Économie – Social

Financement du RSA : une dizaine de départements vont bénéficier d'une aide d'urgence

Par Julie Guesdon, France Bleu jeudi 15 octobre 2015 à 12:06 Mis à jour le jeudi 15 octobre 2015 à 15:07

Les départements craignent de ne plus pouvoir assumer le financement du RSA
Les départements craignent de ne plus pouvoir assumer le financement du RSA © Maxppp

Marylise Lebranchu, ministre de la Décentralisation, a annoncé jeudi à Troyes que le gouvernement va aider en urgence une dizaine de départements en grande difficulté pour financer le RSA et qu'une réflexion va être engagée sur sa "recentralisation" éventuelle au niveau de l'Etat.

Le gouvernement a répondu ce jeudi aux inquiétudes des départements, alors que 80 présidents de conseils départementaux sont réunis à Troyes jeudi et vendredi pour discuter du financement du RSA lors du congrès annuel des départements de France.

La totalité des départements en faillite d'ici 2017 ?

Les départements s'inquiètent depuis des mois des difficultés qu'ils rencontrent pour financer le Revenu de solidarité active (RSA).
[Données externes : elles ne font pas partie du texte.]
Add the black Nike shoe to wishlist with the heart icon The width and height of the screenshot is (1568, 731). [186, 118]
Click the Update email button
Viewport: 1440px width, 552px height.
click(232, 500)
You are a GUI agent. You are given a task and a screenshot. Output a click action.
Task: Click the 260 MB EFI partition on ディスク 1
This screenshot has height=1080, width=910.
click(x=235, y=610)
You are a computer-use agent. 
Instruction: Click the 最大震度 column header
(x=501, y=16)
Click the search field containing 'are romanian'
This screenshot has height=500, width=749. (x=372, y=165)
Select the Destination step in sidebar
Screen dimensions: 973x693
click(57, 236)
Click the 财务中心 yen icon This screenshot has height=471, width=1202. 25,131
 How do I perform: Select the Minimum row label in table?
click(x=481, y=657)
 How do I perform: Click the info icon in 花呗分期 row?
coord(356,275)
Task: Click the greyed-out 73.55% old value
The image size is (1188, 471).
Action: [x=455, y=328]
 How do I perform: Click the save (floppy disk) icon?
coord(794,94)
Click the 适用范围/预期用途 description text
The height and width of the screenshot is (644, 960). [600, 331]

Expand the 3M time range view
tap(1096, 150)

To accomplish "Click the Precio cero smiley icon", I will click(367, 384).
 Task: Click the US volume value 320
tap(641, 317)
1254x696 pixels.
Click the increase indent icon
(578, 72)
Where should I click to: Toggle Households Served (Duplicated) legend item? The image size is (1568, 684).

Selon Dominique Bussereau, le président (Les Républicains) de l'Assemblée des départements de France (ADF), ces difficultés proviennent d'une explosion du nombre de bénéficiaires du RSA en quelques années.

Cette forte hausse entraîne, selon les calculs de l'ADF, une augmentation de 9 à 10% par an du coût du RSA pour les départements, qui financent également l'Allocation personnalisée d'autonomie (APA) et la Prestation de compensation du handicap (PCH). Pour compenser, les présidents de gauche des conseils départementaux ont lancé un appel pressant pour "une compensation juste et pérenne par l'Etat" de leurs dépenses sociales, faute de quoi nombre de départements risquent de se trouver "dans l'impasse budgétaire". 

"Il y a dix départements qui n'arriveront pas à boucler leur budget en 2015"

Benoît Huré 

>> Retrouvez l'intégralité de l'interview de Benoît Huré au micro de France Bleu Champagne-Ardenne 

Sans solution d'ici fin mars, "beaucoup de départements n'inscriront pas le RSA" dans leur budget 

L'échéance est fixée à la fin mars 2016, date à laquelle les départements devront avoir voté leurs budgets. "Si nous n'avons pas de nouvelles d'ici le 30 mars, ce seront des budgets dans lesquels beaucoup de départements n'inscriront pas le RSA pour l'ensemble de l'année", prévient Dominique Bussereau. 

L'ADF chiffre à "700 millions d'euros" le montant nécessaire pour compenser à court terme les dépenses du RSA. L'enveloppe correspond à l'augmentation du "reste à charge" pour les départements entre 2014 et 2015. Le gouvernement prend en effet en charge deux tiers du financement et le "reste à charge" qui s'est élevé à 3,3 milliards d'euros en 2014 pour les départements devrait, selon l'association, atteindre 4 milliards en 2015. 

Répondre à l'urgence et anticiper l'avenir

A quelques jours du congrès, le Premier ministre Manuel Valls s'est dit prêt à des "mesures d'urgence" pour venir en aide à ceux dont la situation est la plus préoccupante. Marylise Lebranchu, la ministre de la Décentralisation, a annoncé jeudi des mesures d'urgence pour une dizaine de départements. Lors du congrès, elle a précisé qu'une mission va par ailleurs être confiée à un parlementaire "pour faire un à plat de tous les minimas sociaux".

Au-delà de cette mesure d'urgence, un travail sera en effet conduit jusqu'à fin mars par le gouvernement et les responsables des départements sur une possible reprise en charge du RSA, le revenu de solidarité active, au plan national. La situation des départements concernés devra être étudiée attentivement, car "il est très important de pouvoir dire qu'un tel est aidé parce que telle économie de gestion a été faite", a-t-elle toutefois précisé. 

Cette aide d'urgence devrait être votée lors de l'examen de la traditionnelle loi de finance rectificative en fin d'année. La ministre s'est en revanche refusée à chiffrer le montant des aides qui pourraient ainsi être accordées aux départements. "Il y a un vrai sujet de recentralisation possible du RSA", a poursuivi Mme Lebranchu. Mais "si l'Etat reprend le RSA, il doit reprendre les ressources" afférentes, a-t-elle prévenu.

Selon Matignon, "une quarantaine de départements peuvent être considérés comme fragiles" financièrement et la situation d'"un petit nombre" est jugée "préoccupante". "Nous allons aider les plus en difficulté", souligne-t-on de source gouvernementale, tout en rappelant l'"impératif" de tenir les finances publiques.